PROBLEM TO SOLVE: Your answer should consist of every line in the records that holds "computer".

SOURCE INFORMATION:

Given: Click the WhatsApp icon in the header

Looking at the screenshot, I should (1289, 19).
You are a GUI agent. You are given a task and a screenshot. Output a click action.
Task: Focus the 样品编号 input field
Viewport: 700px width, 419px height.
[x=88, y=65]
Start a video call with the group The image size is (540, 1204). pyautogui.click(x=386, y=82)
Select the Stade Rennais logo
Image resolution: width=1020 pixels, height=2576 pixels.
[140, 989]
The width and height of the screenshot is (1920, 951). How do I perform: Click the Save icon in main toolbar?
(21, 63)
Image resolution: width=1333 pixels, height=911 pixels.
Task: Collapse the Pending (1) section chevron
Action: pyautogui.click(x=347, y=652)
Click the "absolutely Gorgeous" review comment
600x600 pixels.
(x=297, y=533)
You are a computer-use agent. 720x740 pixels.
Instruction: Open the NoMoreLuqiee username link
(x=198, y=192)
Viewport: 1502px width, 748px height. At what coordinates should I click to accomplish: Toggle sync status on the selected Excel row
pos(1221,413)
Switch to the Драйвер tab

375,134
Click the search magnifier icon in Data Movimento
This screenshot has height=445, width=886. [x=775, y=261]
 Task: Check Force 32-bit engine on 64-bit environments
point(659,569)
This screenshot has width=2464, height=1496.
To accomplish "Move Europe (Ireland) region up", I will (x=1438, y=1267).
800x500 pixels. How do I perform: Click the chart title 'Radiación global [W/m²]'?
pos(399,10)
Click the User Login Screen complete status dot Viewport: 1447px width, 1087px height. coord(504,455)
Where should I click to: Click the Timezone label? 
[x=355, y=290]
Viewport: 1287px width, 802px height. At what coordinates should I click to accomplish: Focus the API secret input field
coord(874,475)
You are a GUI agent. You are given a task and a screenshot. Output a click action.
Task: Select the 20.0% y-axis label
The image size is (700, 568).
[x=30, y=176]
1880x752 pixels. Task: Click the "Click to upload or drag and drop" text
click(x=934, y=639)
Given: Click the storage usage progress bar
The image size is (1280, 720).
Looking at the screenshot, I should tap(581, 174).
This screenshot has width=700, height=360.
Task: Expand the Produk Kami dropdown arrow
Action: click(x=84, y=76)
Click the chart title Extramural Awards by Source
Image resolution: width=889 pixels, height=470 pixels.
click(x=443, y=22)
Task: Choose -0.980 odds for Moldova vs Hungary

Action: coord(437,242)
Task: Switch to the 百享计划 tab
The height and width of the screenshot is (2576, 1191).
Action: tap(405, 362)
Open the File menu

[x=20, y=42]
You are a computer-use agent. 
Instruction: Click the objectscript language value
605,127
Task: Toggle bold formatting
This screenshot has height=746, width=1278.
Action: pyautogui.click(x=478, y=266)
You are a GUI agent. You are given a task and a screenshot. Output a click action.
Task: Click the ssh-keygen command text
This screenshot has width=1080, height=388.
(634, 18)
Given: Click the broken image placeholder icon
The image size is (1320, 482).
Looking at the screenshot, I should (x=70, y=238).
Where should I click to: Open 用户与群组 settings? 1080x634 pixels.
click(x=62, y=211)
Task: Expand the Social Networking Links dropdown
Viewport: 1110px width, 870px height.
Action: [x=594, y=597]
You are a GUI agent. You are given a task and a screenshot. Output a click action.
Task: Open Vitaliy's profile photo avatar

EXERCISE ANSWER:
You are a computer-use agent. 720x740 pixels.
You are a computer-use agent. 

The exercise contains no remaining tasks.